- The tasks -
**a)** In the Ennis McDonald's column, which body formally objected to the new restaurant?
**b)** Please continue the Ennis McDonald's column from where it stops.

- Document passage -
______

Customer is king, not the local health authority

Ground Floor: The news that the Mid-Western Health Board has formally objected to a new McDonald's restaurant in Ennis, Co Clare…

Ground Floor: The news that the Mid-Western Health Board has formally objected to a new McDonald's restaurant in Ennis, Co Clare, due to fears about the health of children in the community smacks of closing the stable door after the horse has not only bolted but been a champion racer and now gone to stud, writes Sheila O'Flanagan.

Oh, and it's "nanny state" gone mad too, of course, but we're so used to hearing pronouncements on how to live our lives by people who are in the "do as I say and not as I do" category that such advice tends to pass us by these days.

______

- Data section -

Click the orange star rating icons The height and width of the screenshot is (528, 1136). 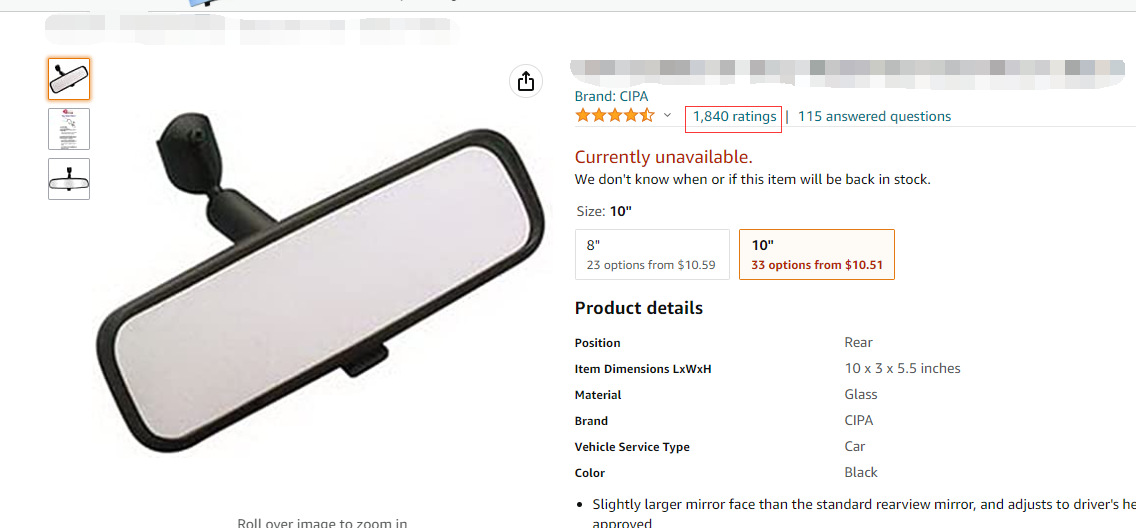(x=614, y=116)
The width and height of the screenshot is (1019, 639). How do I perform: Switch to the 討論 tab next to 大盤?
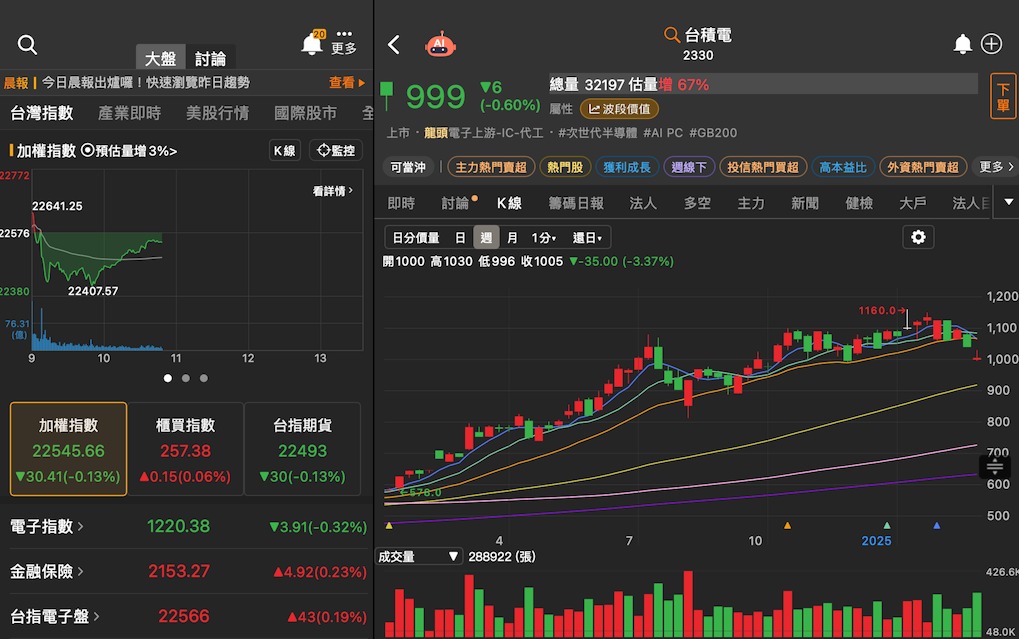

______

- Answers given -
**a)** The Mid-Western Health Board.

**b)**
Leaving aside the sheer idiocy of objecting to one more fast-food outlet in a town that already has its fair share, the health board is (having slammed that stable door) opening a Pandora's box of ridiculous scenarios. Shut down video rental stores - we should be out exercising instead of watching movies. Shut down the cinemas because when you go to a film these days an obligatory part of the experience is buying a bucket of popcorn that would feed the children of Ennis for a week. And close down pubs because the term "beer belly" didn't just materialise out of nowhere.

McDonald's is an easy target for the food police and there are still potential law suits against it in the "it's not my fault I'm fat" American market. Not only that but anyone who's read Fast Food Nation has probably thought twice before ordering a Big Mac and fries. For a while it seemed that the corporation was in a serious decline and that the days of the golden arches were becoming numbered.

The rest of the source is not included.